Italy, not Turkey, is the biggest threat to European banks right now, strategist says

  • Italy's economy is the third largest in the European Union and the country's new coalition government is currently working on next year's budget.
  • Investors are wary of rises in pensions and state benefits, given that Italy already has a significantly high public debt pile — the second largest in the euro zone, at about 130 percent of gross domestic product (GDP).

The European Central Bank (ECB) was reported Friday to be concerned that the ongoing currency crisis in Turkey could result in problems for the continent's banks.

However, the real problem for Europe's banking industry is Italy and what happens in that country in the coming months, an analyst said Tuesday.
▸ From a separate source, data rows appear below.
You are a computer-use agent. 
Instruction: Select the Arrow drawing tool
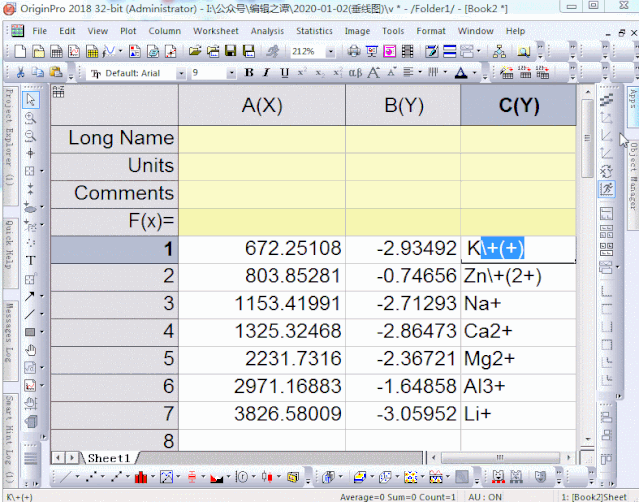[x=30, y=296]
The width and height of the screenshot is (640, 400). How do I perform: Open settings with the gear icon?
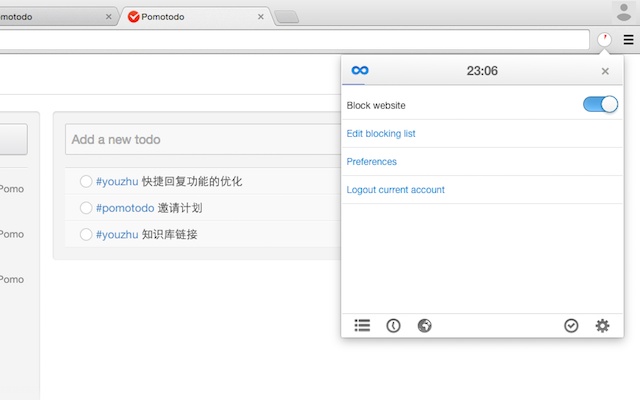tap(602, 325)
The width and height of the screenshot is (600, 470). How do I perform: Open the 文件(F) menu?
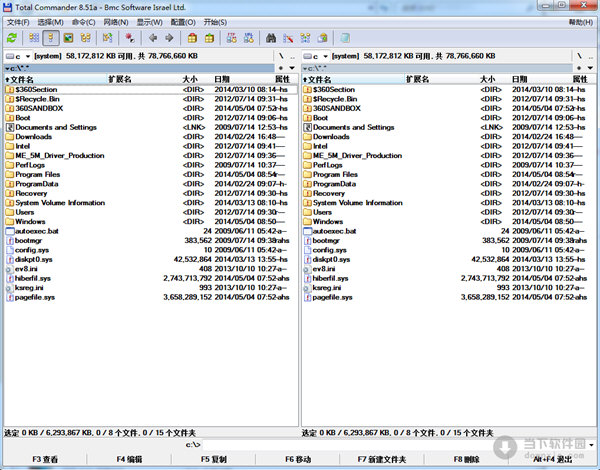[x=16, y=21]
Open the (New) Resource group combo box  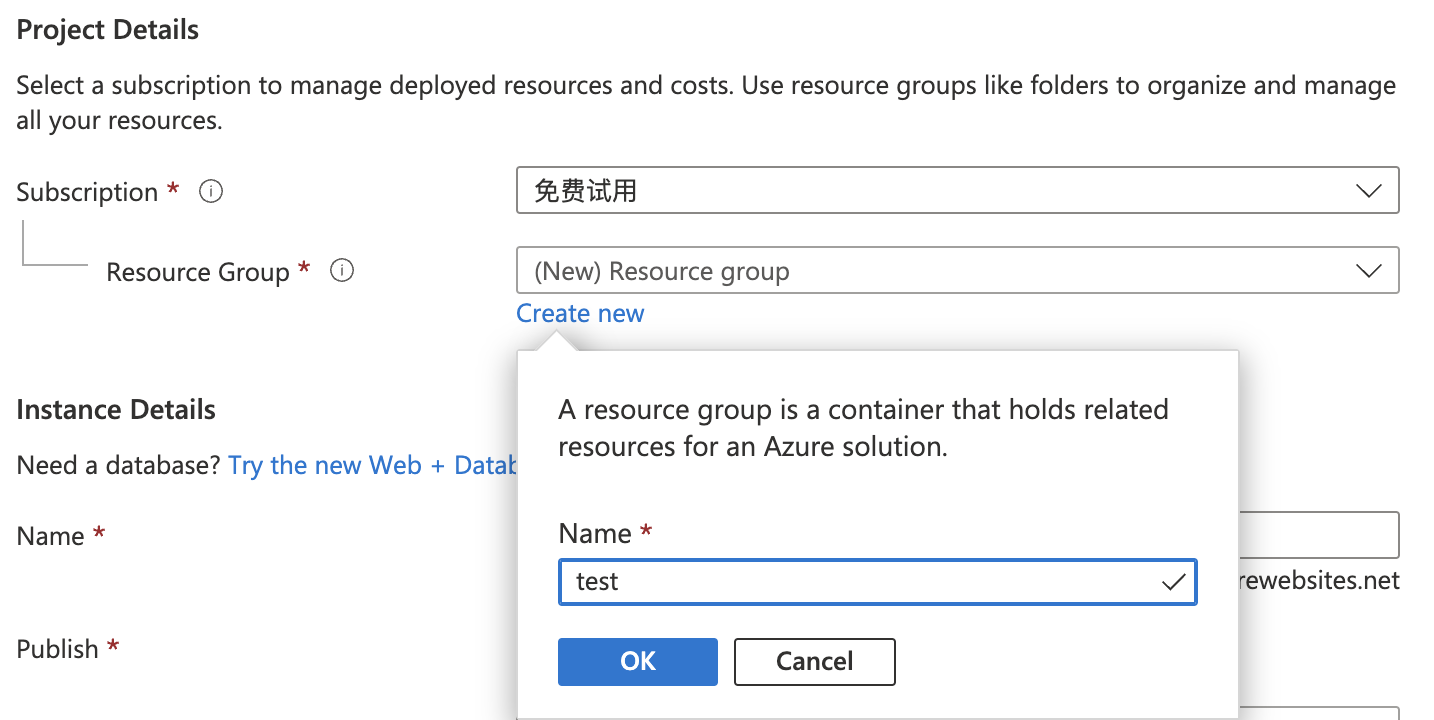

"The issues in Italy… in the next three months are going to dictate the whole European banking narrative for the next three to five years," Tom Kinmonth, fixed income strategist at ABN Amro, told CNBC's "Squawk Box Europe."

Italy's economy is the third largest in the European Union and the country's new coalition government is currently working on next year's budget. Its financial plan will be closely scrutinized by European authorities and, more importantly, by market players, following promises to increase public spending.

The euro sign sculpture stands outside the former European Central Bank (ECB) headquarters in Frankfurt, Germany, on Sunday, July 3, 2016.
Krisztian Bocsi | Bloomberg | Getty Images
The euro sign sculpture stands outside the former European Central Bank (ECB) headquarters in Frankfurt, Germany, on Sunday, July 3, 2016.

Investors are wary of rises in pensions and state benefits, given that Italy already has a significantly high public debt pile — the second largest in the euro zone, at about 130 percent of gross domestic product (GDP).

If market players do not approve of the next budget, due around October, then borrowing costs for Italy are likely to go up, which in turn could affect neighboring European countries. It could also create problems for certain European banks that hold Italian debt.

Kinmonth said that apart from the budget, there are other events that could spell trouble for European banks. Ratings agencies are due to update their opinions on Italy in the coming weeks; the Italian banks still hold a high level of non-performing loans; and the uncertainty surrounding politics in Rome are making it increasingly difficult to predict what might happen to banks as a result.

In the aftermath of the 2011 sovereign debt crisis, investors have become suspicious of contagion risks across the euro zone.

"The Turkey issue is something on the radar, but it is far more idiosyncratic at a bank level and all eyes will be on Italy," Kinmonth said.